GREEN BAY, Wis. (WFRV) – For 16 years he was number four on the field, but number one in the hearts of many Packer fans.

But have allegations that he helped to misappropriate welfare money to fund projects at his alma mater changed how Packers fans feel about Brett Favre?

Favre has gotten tangled up in a scandal involving the misappropriation of welfare money. He’s being accused of helping to funnel money intended to help welfare recipients in the state of Mississippi to an athletic department project at his alma mater the University of Southern Mississippi. The money went to build a volleyball arena. His daughter played on the volleyball team.

Favre has said he didn’t know that the money was supposed to go to welfare recipients. He hasn’t been criminally charged.

According to ESPN, Favre is also being accused of using money raised through his charity, Favre 4 Hope, for University of Southern Mississippi athletic department projects. In total, his charity shipped out $130,000 to the university athletic department.

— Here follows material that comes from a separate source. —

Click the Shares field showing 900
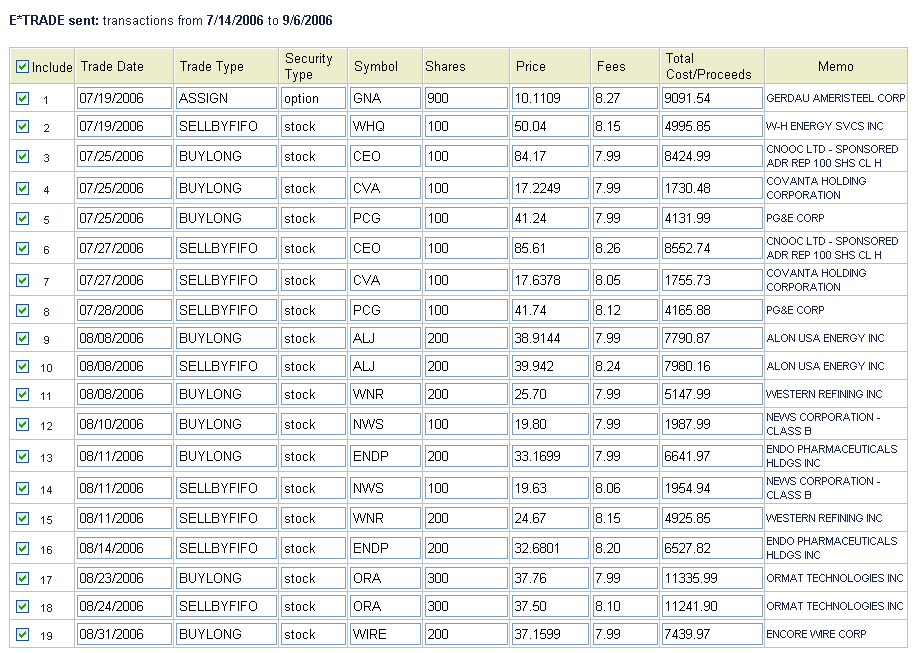The width and height of the screenshot is (917, 653). (x=464, y=98)
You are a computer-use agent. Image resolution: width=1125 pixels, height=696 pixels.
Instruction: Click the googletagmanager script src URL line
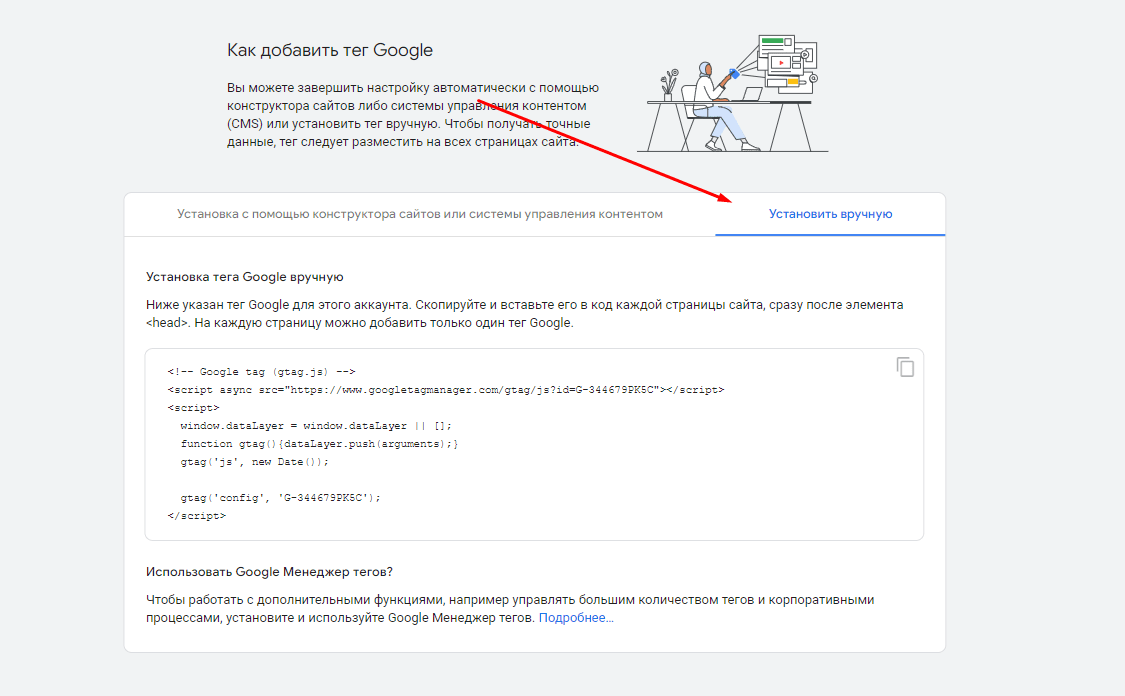click(445, 389)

His charity also gave thousands of dollars to the booster club at the high school his daughter attended.

According to its website, the charity is supposed to help disadvantaged children and those battling breast cancer.

“I think as a player he’s still great but that’s some questionable character right there,” said Kathy Hardy who is a Packers fan from Chicago.

“It was definitely surprising very sad definitely not something you would support happening by any means,” said Menominee Falls Packers fan Benjamin Maas.

Many fans that Local Five News spoke with outside Lambeau Field on Sunday afternoon said they weren’t following what is happening with Favre closely. Others said they wanted to give the benefit of the doubt to Favre until more information came out regarding the extent of his involvement.

One thing that was clear was that fans still remember Favre the football player fondly even though some of them have revised their view of Favre the person.

“He was the Iron Man,” said Hardy. “He played through broken thumbs, ribs he got beat up and he still played, all with a smile.”

“He was never afraid of just slinging it down the field and going for the touchdown so he was a boom or bust kind of guy lots of offense so it was fun watching him play,” said Maas.

“He always was a fighter and he never gave up in any game regardless of what the score was,” said Edgar Reyes from Chicago.